Si chiamava Dick Fosbury e aveva da qualche mese compiuto ventuno anni. È morto ieri l’altro, ma rimarrà per sempre nella storia dell’atletica per quel salto che apparve allora un po’ scriteriato e folle («ti romperai l’osso del collo», dicevano). Gli appassionati parlarono da quel momento di uno stile Fosbury Flop, riprendendo l’immagine di un giornalista che aveva scritto di un movimento flopping, dondolante, come di qualcuno che si dimena, come quello, aveva precisato, di un pesce preso all’amo. E in effetti Dick sembrava preso all’amo e trascinato su, a vincere il peso del corpo, a muovere le gambe in una specie di balletto antigravitazionale, a far fluttuare le braccia come se cercassero di non esserci, come se volessero diventare anch’esse aria.
Un braccio Dick Fosbury lo alzò anche dal gradino più alto del podio, facendo prima il segno della pace e poi mostrando il pugno, mentre suonava l’inno degli Stati Uniti e si alzava The Star-Spangled Banner. Lo alzò in segno di protesta, come avevano fatto qualche giorno prima dal podio dei 200 metri piani Smith e Carlos a sostegno degli Olympic Project for Human Rights.

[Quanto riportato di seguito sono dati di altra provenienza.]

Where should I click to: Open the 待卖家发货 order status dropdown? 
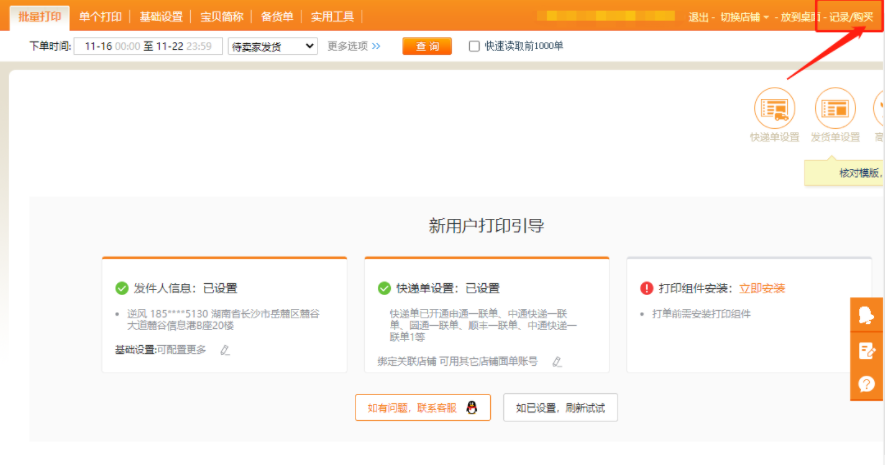(x=272, y=46)
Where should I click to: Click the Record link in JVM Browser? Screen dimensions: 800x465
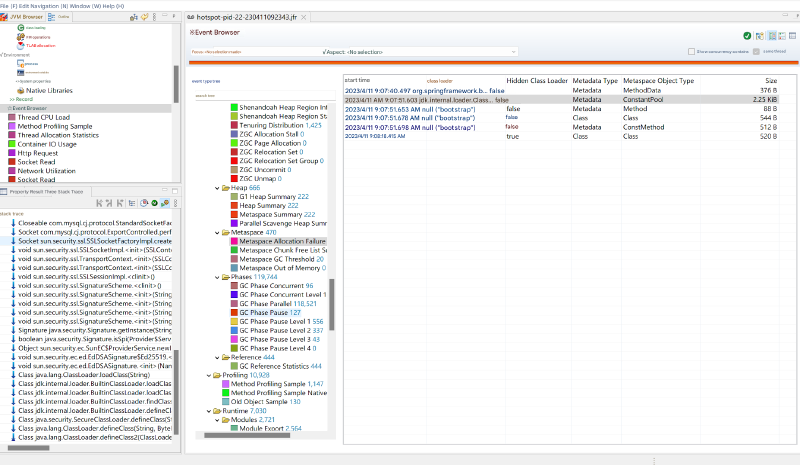click(x=23, y=99)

Ma di Fosbury e del suo pugno bianco contro il paese che mandava a morire tanti suoi coetanei in Vietnam (lui la chiamata alle armi l’aveva scampata, paradossalmente, per una malformazione congenita alla colonna vertebrale) non parlò nessuno, tutti ancora sorpresi da quelle braccia che sparivano, dal corpo che volava.
Ma perché quella rincorsa curva verso l’ostacolo, perché saltare in quel modo? A nessuno verrebbe in mente di voltarsi di spalle prima di scattare verso l’alto. Eppure l’azione è certamente efficace, al punto che oggi nessuno più tra gli atleti pratica il salto ventrale. Non solo: il salto che aveva permesso allo statunitense di vincere la medaglia d’oro era del tutto artificioso, quasi improbabile, ma estremamente elegante, straordinariamente armonico, come se fosse composto dei movimenti più semplici per andare verso l’alto. Viene da pensare che non esista altro modo per essere insieme potenti e pieni di grazia. L’esatta complicità tra forza fisica e leggiadria, tra mente e leggenda.
Torna alla memoria il Guido Cavalcanti protagonista della nona novella della sesta giornata del Decameron di Boccaccio, che vistosi attorniato all’interno di un cimitero da un gruppo di malintenzionati che volevano «dargli briga», perché non accettavano quella sua strana filosofia di vita che lo rendeva solitario e supponente, «posta la mano sopra una di quelle arche, che grandi erano, sì come colui che leggerissimo era, prese un salto e fussi gittato dall’altra parte, e sviluppatosi da loro se n’andò».
Così Fosbury, con quel suo modo visionario che gli ha permesso di vedere un salto dove gli altri vedevano il modo di rompersi il collo, ha agito «come colui che leggerissimo era». Lui, il matematico, l’ingegnere, aveva fatto quello che fanno i poeti. Perché utilizzare rime, assonanze, un ritmo particolare, figure retoriche che aprono scenari impensati, per esprimere una sensazione, un sentimento, per raccontare un avvenimento? A chi verrebbe in mente di dire i propri pensieri in un modo così ricercato e innaturale, artificioso e armonico? Forse agli stessi che saltano girandosi di spalle.